▶ [WHAT IS NEEDED]: Carry on the notes below about Hadley Wickham's talk on data analysis with R and ggplot2, starting right after their final sentence.

Hadley Wickham gave a Google Tech Talk a couple weeks back titled Engineering Data Analysis (with R and ggplot2). These are my notes.
The data analysis cycle is to iteratively transform, visualize and model. Leading into the cycle is data access and the output of the process is knowledge, insight and understanding which can be communicated to others. Transforming the data is almost always necessary to bring data into a workable form. Visualization and modeling have something of a duality where visualization is good at revealing the unexpected but has problems scaling. Models scale better, but will only find expected relationships. A larger cycle comes about when answers to one question lead to more questions.
Hadley makes a case for data analysis in code, rather than GUIs and for R in particular. Working in a programming language gives you a means of:
- reproducibility
- automation
- version control
- communication
Advantages of R:
- open source
- runs anywhere
- well established community
- huge library of packages
- connectivity to other languages
Downsides of R are it's learning curve, strangeness relative to other programming languages, lack of programming infrastructure and prickliness of the community. R scales well up to about a million observations. How to scale the interactive analysis cycle up to billions of observations is an open question. Programming infrastructure is an area where programmers can contribute.

▶ [DATA SECTION]:
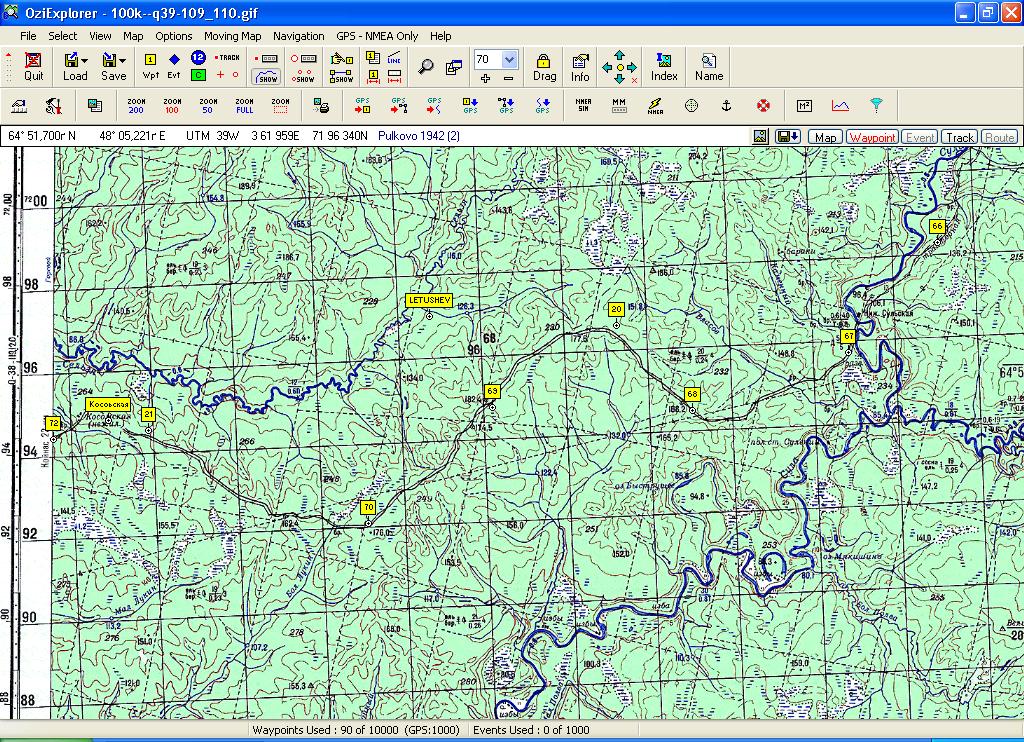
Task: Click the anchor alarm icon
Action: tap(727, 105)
* * *
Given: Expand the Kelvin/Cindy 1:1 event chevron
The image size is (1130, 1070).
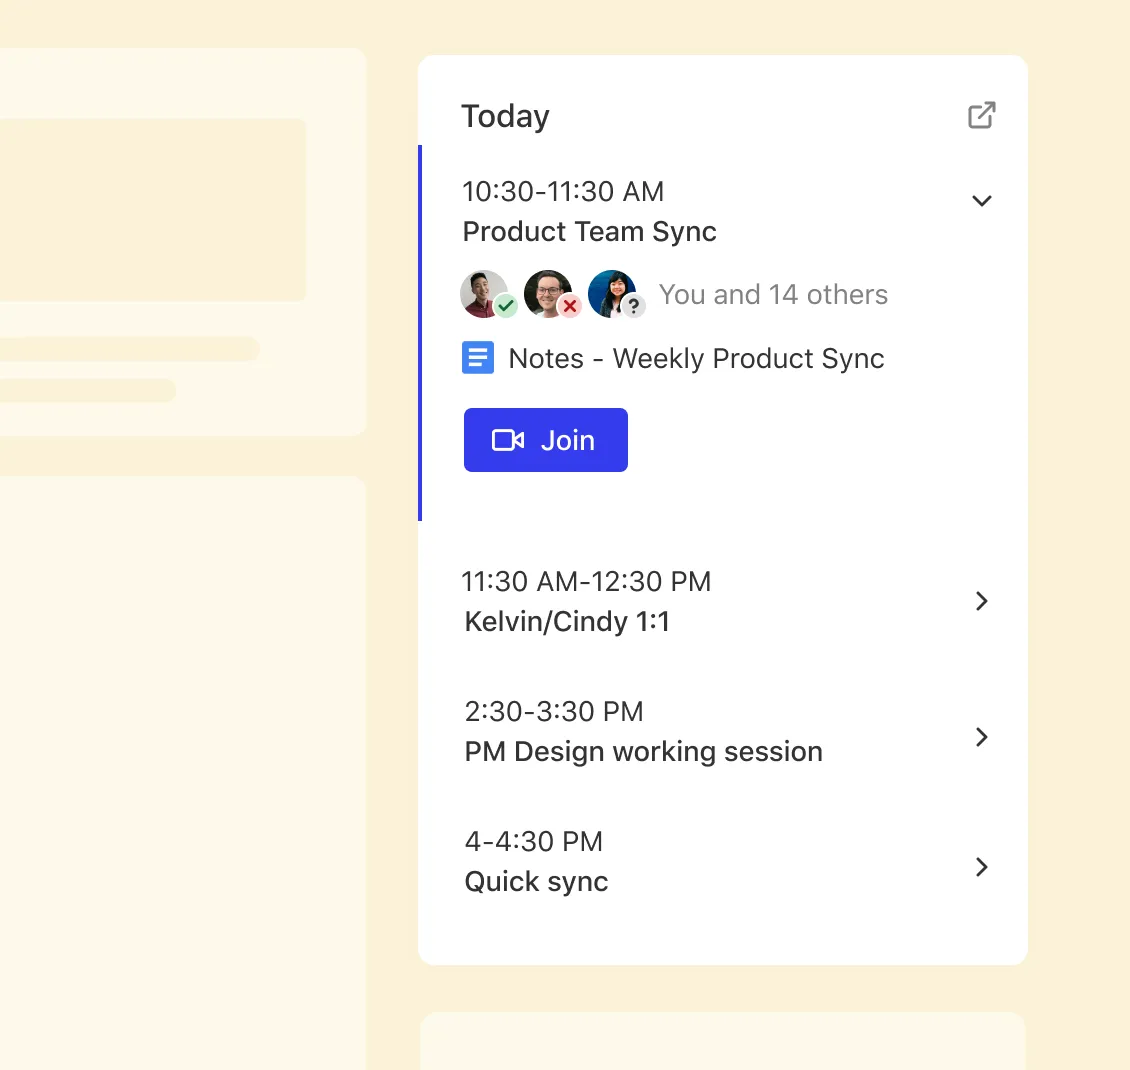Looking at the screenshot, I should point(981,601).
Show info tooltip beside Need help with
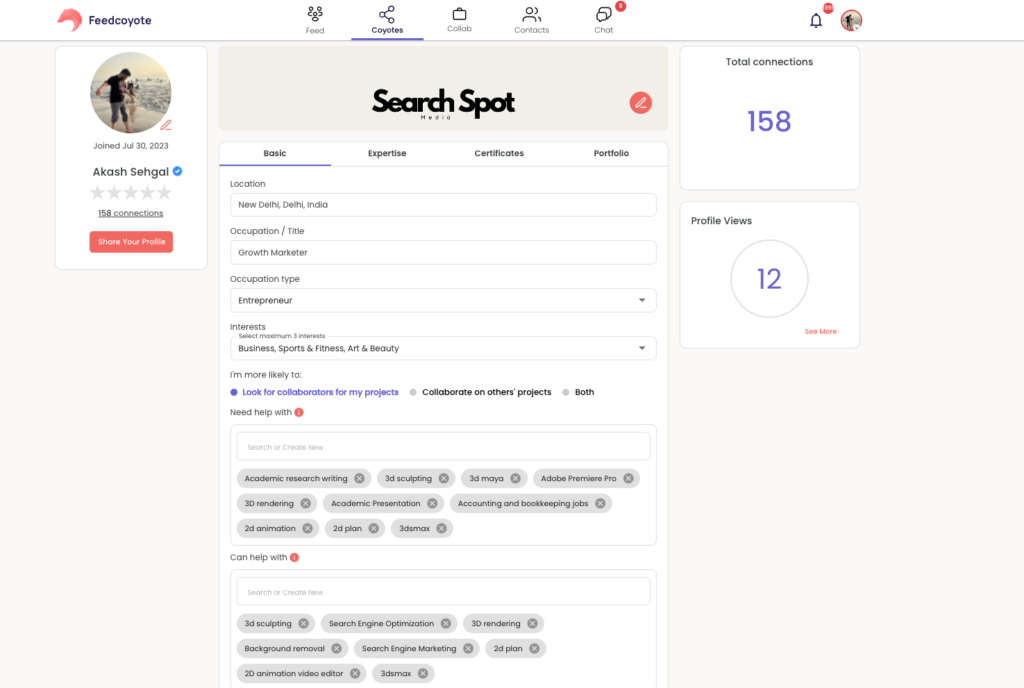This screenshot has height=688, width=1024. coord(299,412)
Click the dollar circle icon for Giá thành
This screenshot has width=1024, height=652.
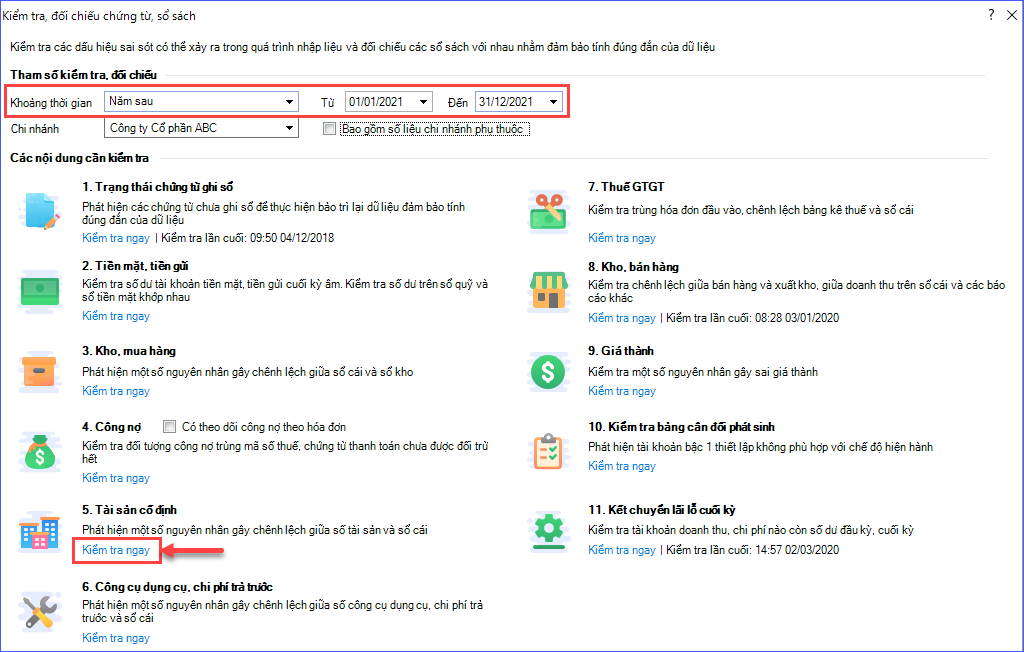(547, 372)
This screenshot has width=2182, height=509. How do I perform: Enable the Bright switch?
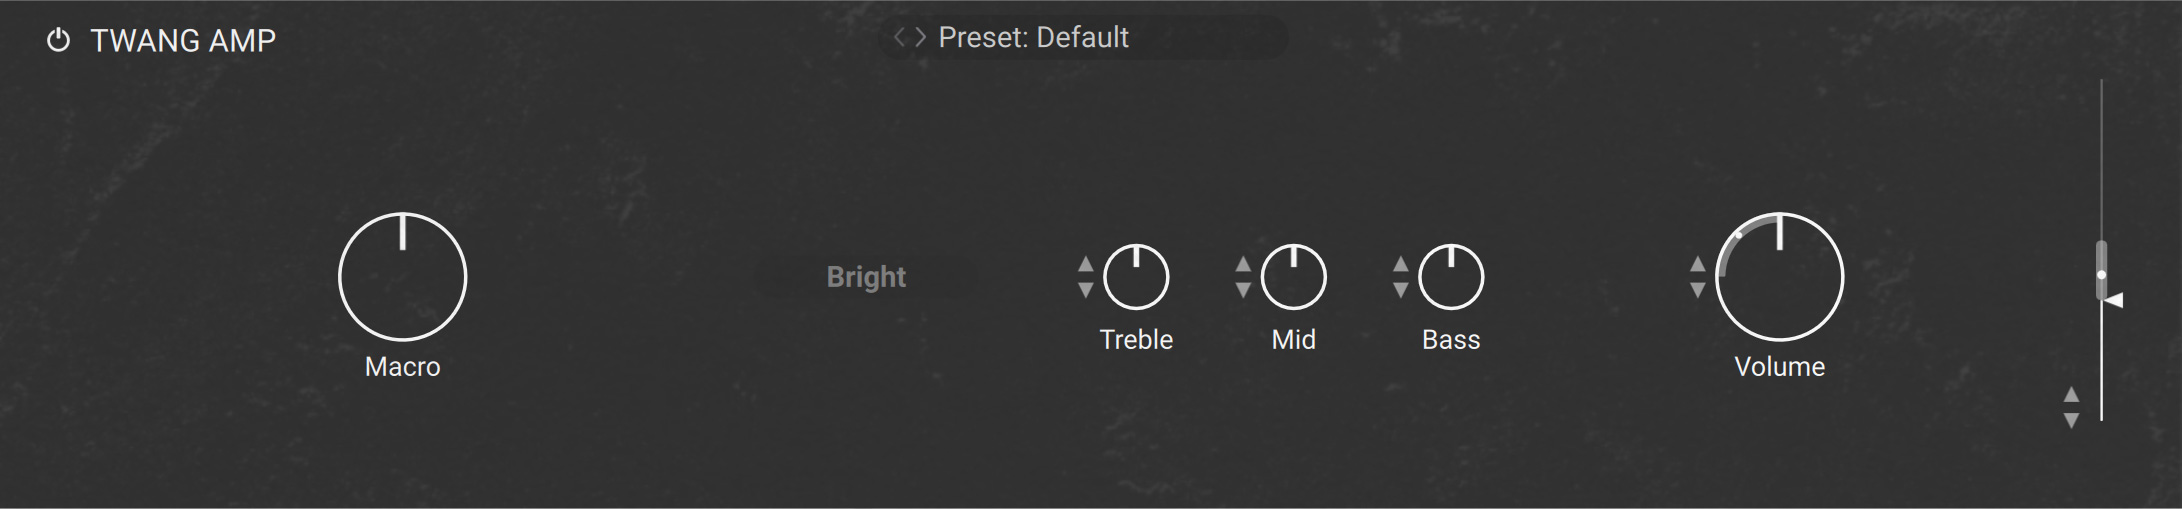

▶ [YOUR RESPONSE]:
DSLs help express and think clearly about common problems in data analysis. Hadley views his libraries as DSLs (domain specific languages) within R for the phases of the analysis cycle. For visualization, there's ggplot2. DSLs align nicely with ggplot's philosophy as a grammar of graphics. R's model formula is the DSL for modeling. Plyr is the DSL for data transformation.
The four key verbs of data transformation are:
- subset
- mutate
- arrange
- summarize
...plus...
- group by
- join
Data can be divided by subsetting or filtering; mutated, for example adding new columns to a table that are functions of other columns; rearranged or sorted; and summarized, condensing a data set down to a smaller number of values. These actions can be combined with a group by operator. Finally, data sets can be joined to other related data sets.
The second half of a talk is a case study, dissecting a set of cause-of-death statistics from the Mexican government. Finally, Hadley makes a familiar sounding point about the tension between making new things and making well-engineered user-friedly software that does old things.